Bob was/is for me in my teens, 20's and beyond what Bugs Bunny was for me when I was toddler . . . I leave the connection to the reader.
Happy belated birthday, Bob!
I was part of that gang in the room at the Hotel. As a matter of fact, we had just unpacked our luggage, boombox, opened up the cooler and cracked a beer. I was playing my bootleg copy (radio broadcast) from the Harding Theatre 11/7/71. There was alot of dead air during the broadcast due to technical difficulties and so on. We were blown away when a few hours later we heard the band break that out during the first set...Yo butch, don't hang off the balcony!
A few years later, we caught up with Billy and Brent at Lupo's (Kokomo?) in Providence.
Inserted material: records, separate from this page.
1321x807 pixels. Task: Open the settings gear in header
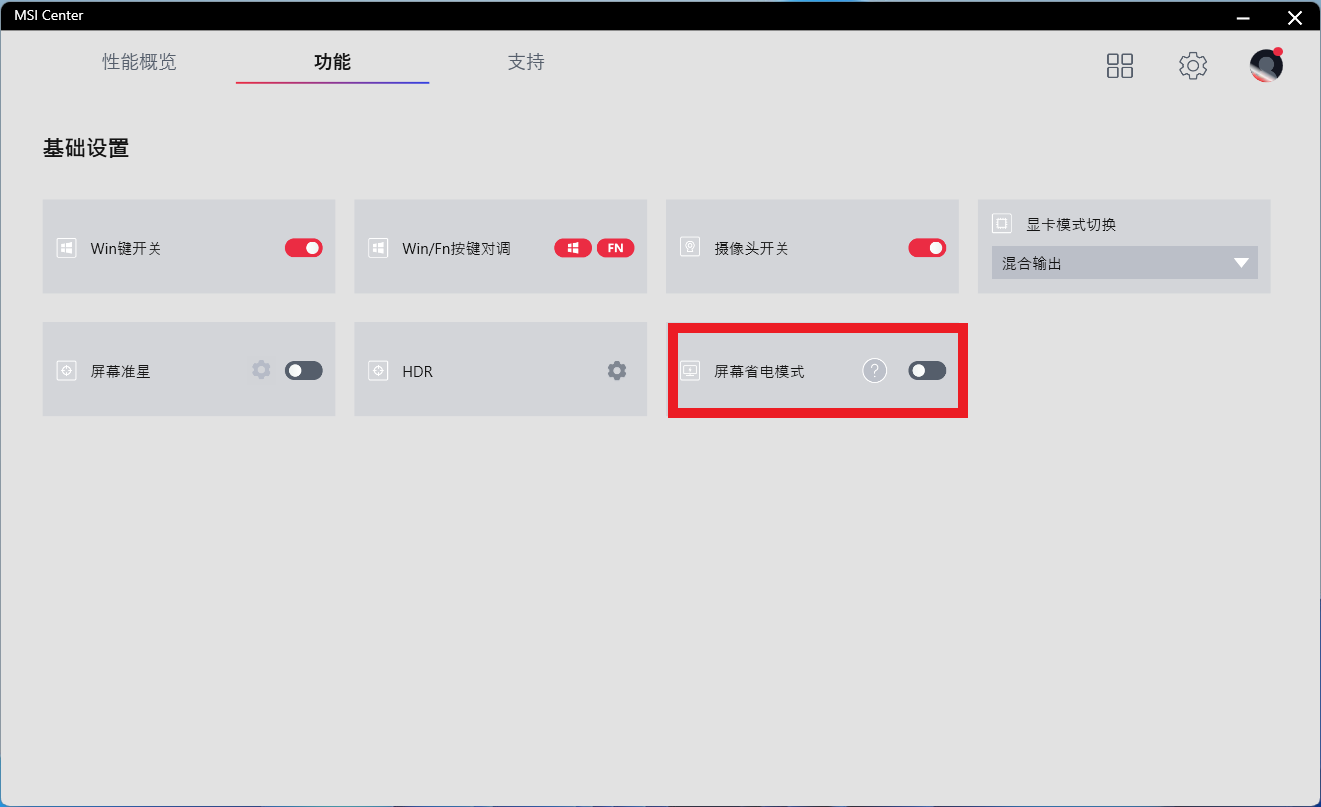click(1193, 66)
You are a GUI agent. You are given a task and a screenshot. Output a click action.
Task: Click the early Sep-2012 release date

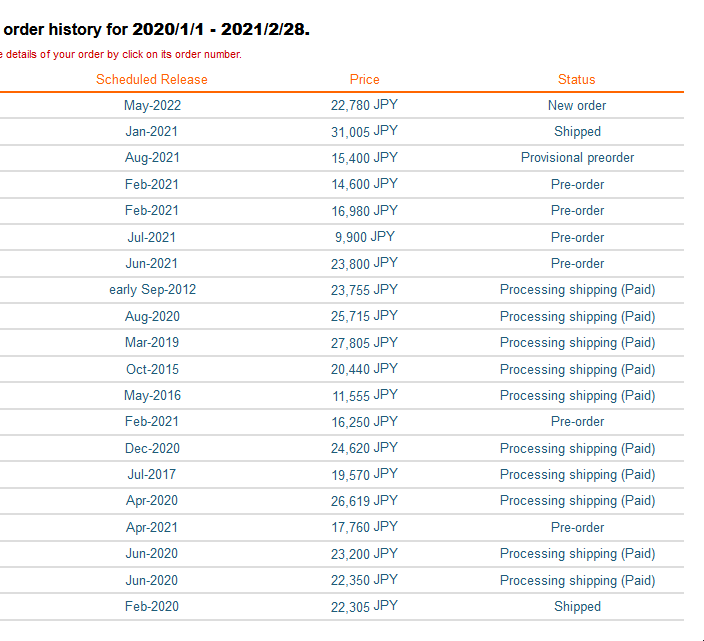152,290
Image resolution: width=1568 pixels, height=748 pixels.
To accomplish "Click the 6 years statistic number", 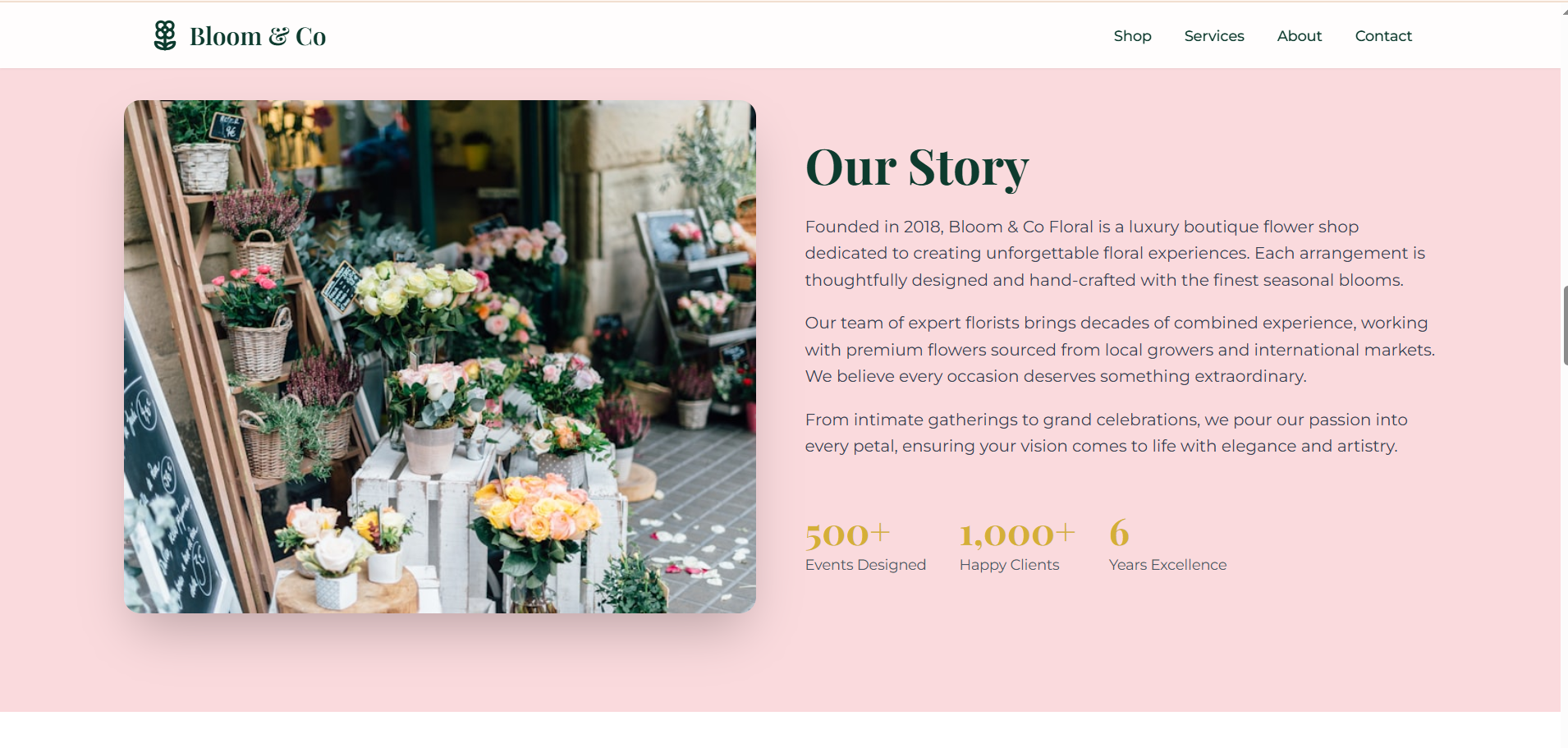I will (x=1119, y=534).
They were in a limo and I went up to the window, Brent opened it and I proceeded to start off the joke. He then jumped in and I finished it. Classic! Those were cherished moments.
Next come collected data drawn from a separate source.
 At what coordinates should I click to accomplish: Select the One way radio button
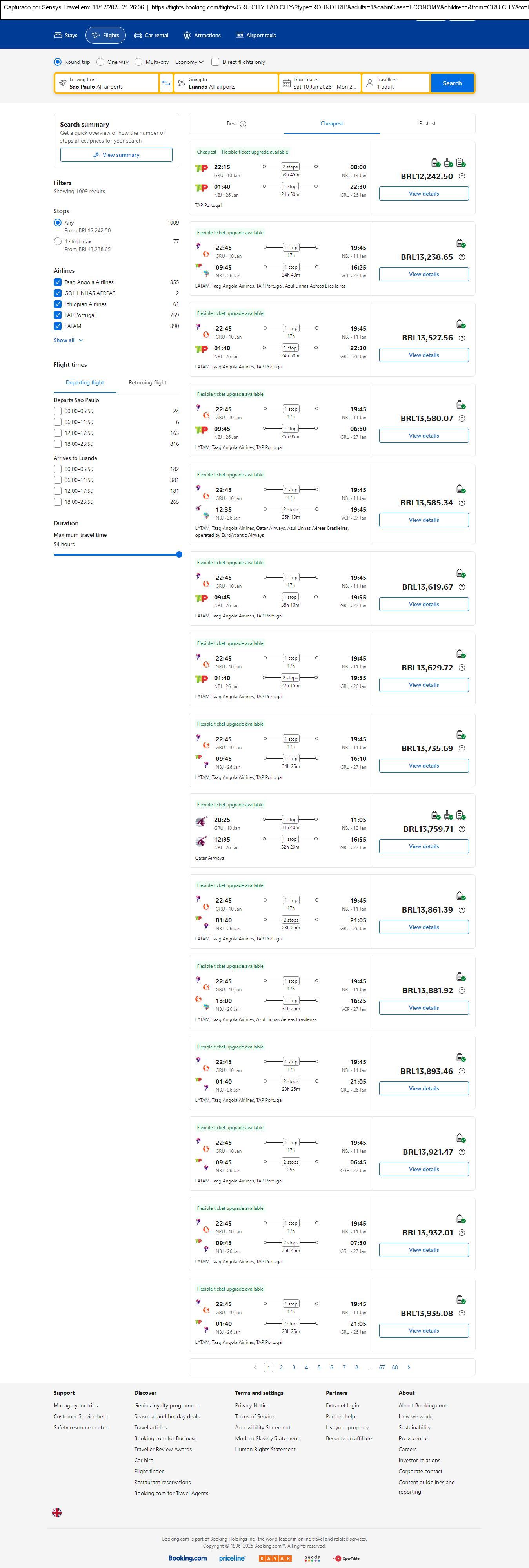click(x=100, y=62)
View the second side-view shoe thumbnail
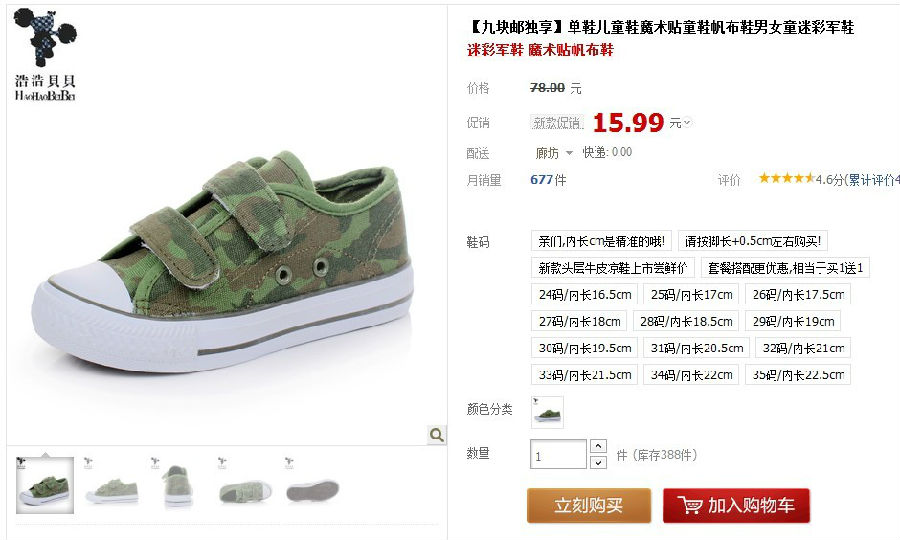 point(111,485)
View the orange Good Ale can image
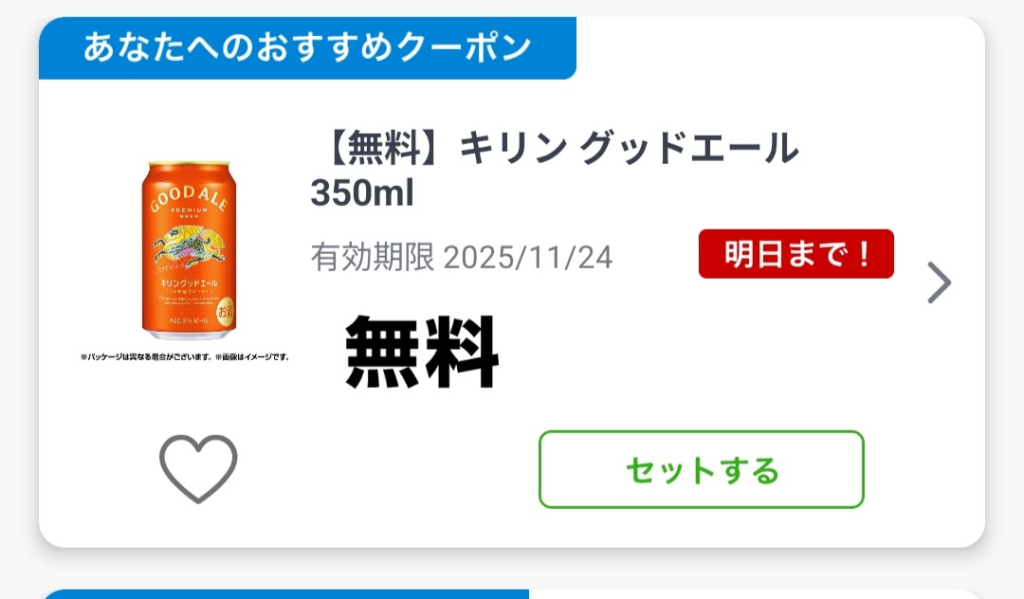The height and width of the screenshot is (599, 1024). [x=189, y=250]
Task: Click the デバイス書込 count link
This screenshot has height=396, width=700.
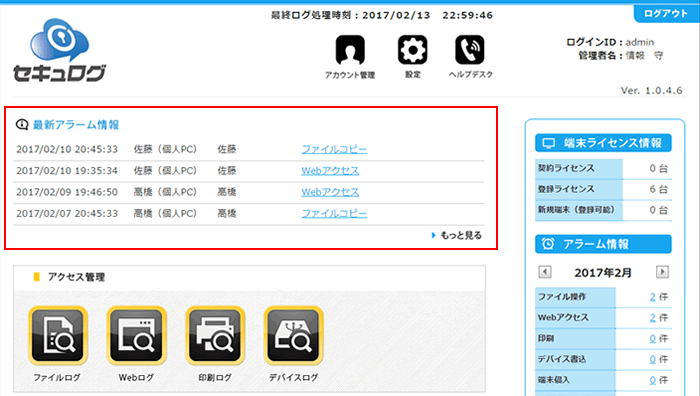Action: (653, 359)
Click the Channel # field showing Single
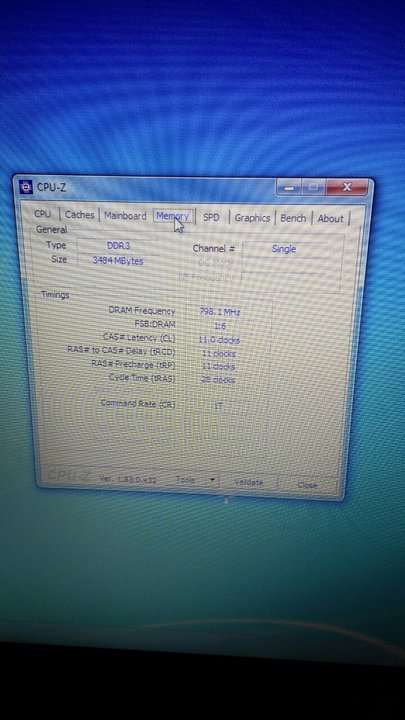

July 7, 1986: Hazy,Hot, and Humid day at RFK.
Recall the Satisfaction Encore. This is classic Weir.
Flubs his rhyme rap and says "Fuck it" then "We'd also like to fuck,uh thank Mr. Phillip Lesh on the bass..."
Garcia:"One of my favorite people in the whole wide World , Mr. Bob Weir!"
("Check the transcripts"--Obama)...
shwack in nh
In Saratoga 85 we stayed in a hotel and Weir was on the same floor. The afternoon of the show we were listening to a '71 show with the door open. At some point during the tape Weir says the "hey Phil my dog has no nose..........." joke. Well don't you know that halfway during the first set that night Weir walks up to the mic, looks over at Phil with a big grin on his face and says "Hey Phil my dog has no nose.........". Coincidence.... I think not..
There is a wonderful write up on Bob in Alec Wilkerson's book, Mr. Apology and Other Essays called One Green Dog.
I'd read most of what was in print about the Dead but hadn't come across this until recently. The essay is from the 90s, after Jerry died, I think 98. Most of Wilkerson's essays seem to be about real life characters who are a bit removed from the mainstream, outsiders or misfits; and, I think he describes Weir as a misfit in group of misfits (paraphrasing).
It's definitely worth seeking out for any Deadhead. I'd recomend finding a used copy of the book--there's a lot of other good essays in there.
a false jerry, eh what?
why hasnt this show been realesed? the only HDCD we have from 10/72 to 9/73 is 2/26&2/28/73!!! :(
No Weir, no Dead. Obviously. Sure, Mickey and the Heartbeats were interesting and good, but not even close to 1968 Grateful Dead. There's no Grateful Dead without Weir, period.
I only saw Bobby once outside of a Dead concert. It was about 15 years ago at the San Francisco Symphony. It was just before one of the first "Further" tours I believe. Bob, Phil, and Mickey were sitting a few rows in front of me in the Loge section. I can't remember what the program was except it was all 20th century composers and was conducted by Michael Tilson Thomas. They were all well-dressed and behaved, but Bob was sitting cross-legged "yoga" style on his seat. Dude!- you're at the symphony! hehe
Happy B-day Bob and thanks for everything.